Diverts come in many different shapes and sizes. Pictured is a roller-ball divert, which sends product to it’s destination via rotating balls that position the carton and convey it forward to the correct line.
Diverts also use skate-wheels, rising platforms, swinging arms, push-trays, and more to move product, and can be positioned to divert at varying angles (90-degree angles are possible).
Zero and Minimum Pressure
These accumulation conveyors are end-of-line solutions that utilize advanced sensor setups and compressors to provide gapping between items. This is to avoid products touching and causing damage and is used in situations where fragile items are conveyed.
Zero pressure indicates a line that will not let products touch each other.
Minimum pressure indicates a line that will slow products down so they lightly touch each other.
Gravity and Powered Extendable
Extendables are telescoping conveyors that can be extended or contracted in specific situations, such as loading a truck or providing a temporary line. Telescopic conveyors extend into a trailer so that packages are transported directly to the loading associate. Once loading is complete, it can be retracted.
These solutions can come in flexible gravity-powered applications, using skate wheels to move product or as a powered unit. Powered extendable conveyors use a series of telescoping belts that move based on input from the loading associate.
Conveyor Spiral
A spiral conveyor is named as such because it utilizes a gradual incline curve upwards in a spiral structure, to infeed to above-ground operations.

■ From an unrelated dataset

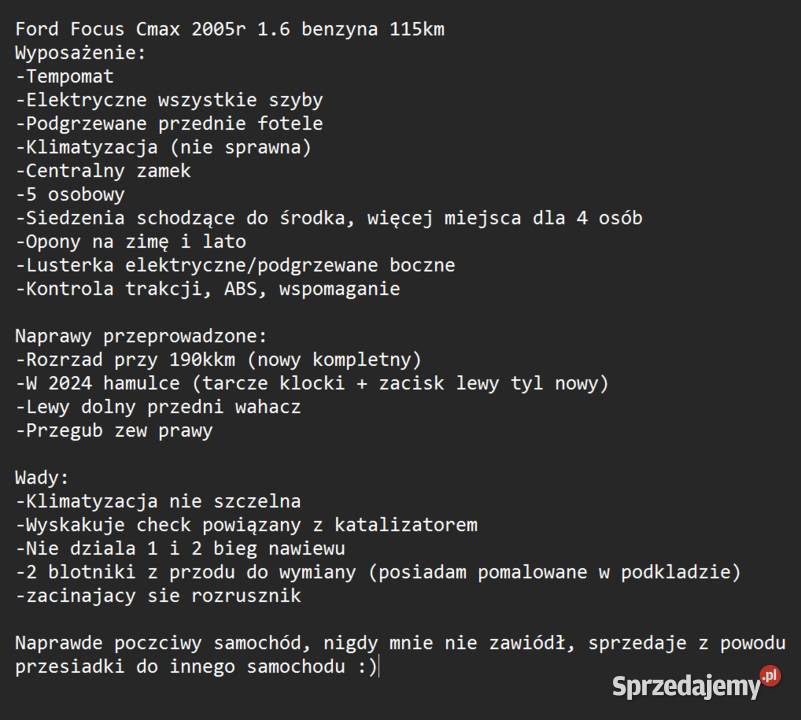Click the Klimatyzacja (nie sprawna) line

tap(164, 147)
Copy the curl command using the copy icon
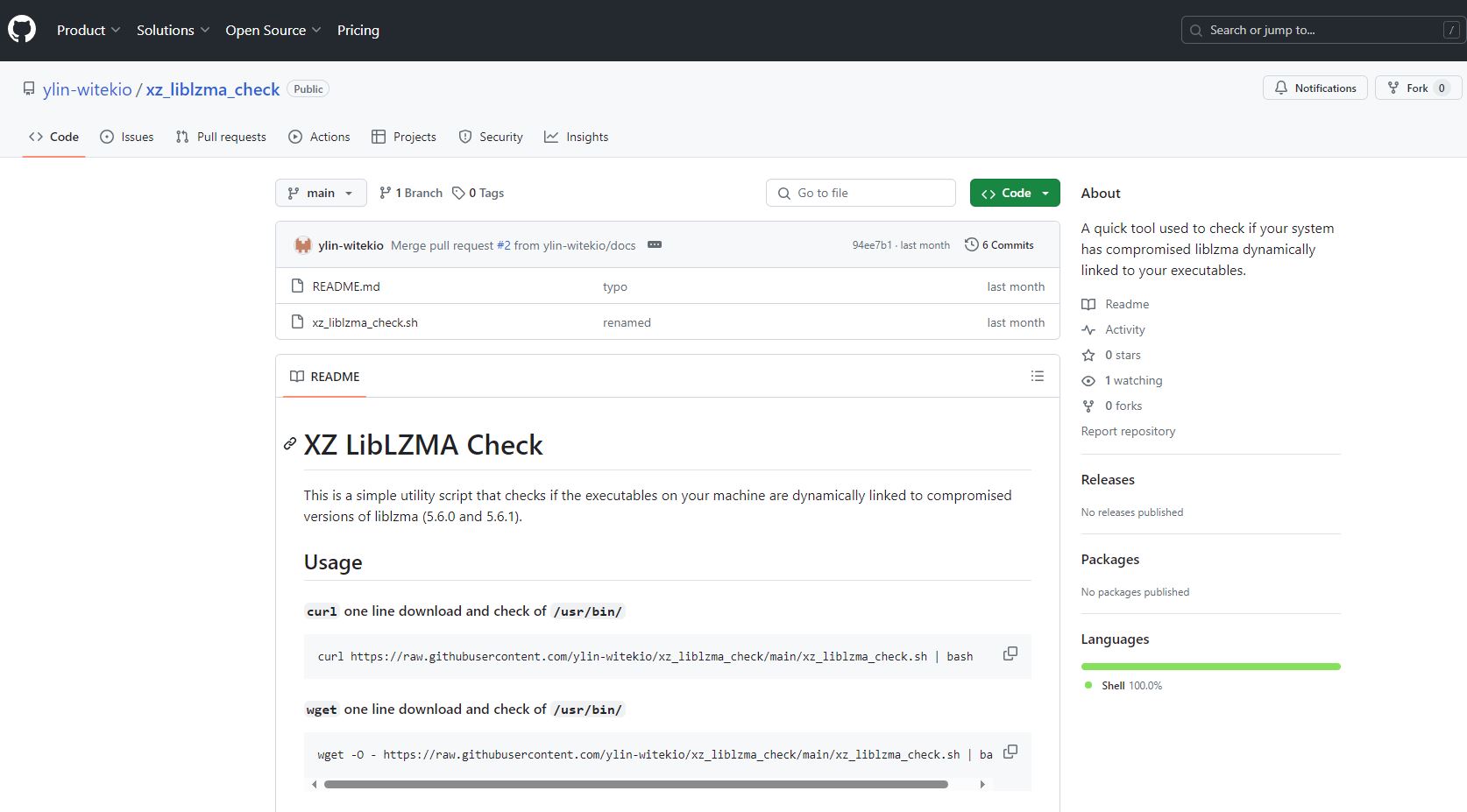 (x=1010, y=653)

Spirals are compact solutions to convey products to additional levels and provide quicker processing times than stackers or employing multiple inclines.
Pallet Conveyor
Pallet conveyors focus on stable and durable movement and depending on the weight and type of pallet, different solutions are available.
These conveyor types support pallets and oversized loads. The item to be conveyed is placed on a platform that is connected to a chain. The chain is then activated and drags the platform along a conveyor section.

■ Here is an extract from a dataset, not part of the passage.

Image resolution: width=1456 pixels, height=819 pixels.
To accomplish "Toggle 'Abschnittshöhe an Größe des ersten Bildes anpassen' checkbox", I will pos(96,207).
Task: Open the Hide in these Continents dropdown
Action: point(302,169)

Much like a typical gravity conveyor, the only difference in this application is the ability to handle pallets. A pallet gravity section is typically used for staging areas, or in EOL accumulation sections.
For high-output pallet operations, live rollers are ideal to provide the flexibility to move multiple pallets, using a drag chain to operate the rollers.
These powered live roller conveyors are designed specifically for stable, slow-moving bulk items. Poly-V sections are ideal for drums, lighter pallets, and oversized bulk loads.
Robotic Order Fulfillment
Automated warehouse robots, typically defined as either an AGV (automated guided vehicle) or an AMR (autonomous mobile robot) provide transport capabilities, similar to that of a lift truck.
Benefits
- Ideal for end-of-line or goods-to-person operations
- Scalable- more systems can be implemented later on, as needed
- Flexible- systems are not “bolted down” like other automation solutions
- Can be customized for specific handling solutions
Automated Guided Vehicle (AGV)
AGVs utilize a variety of sensing components to navigate through the environment it’s deployed in. This can range from magnetic tape and QR code stickers to inductive wires and laser grids.
AGVs are ideal for transporting pallets, cartons, or non-conveyables in a static route, and can be fitted with conveyor or cart attachments for the product handled. Typically deployed in an environment in which it interfaces with a conveyor system.
Autonomous Mobile Robot (AMR)
AMRs are trackless and navigate through their environment by utilizing sophisticated sensors and programming. This allows AMRs to move totes, cartons, or carts in a highly versatile manner, since they can move freely throughout a facility.
Since AMRs can travel remotely through a distribution facility, goods-to-person operations are a favorite use case since AMRs can retrieve totes and induct them onto a packing line or directly to order fulfillment personnel.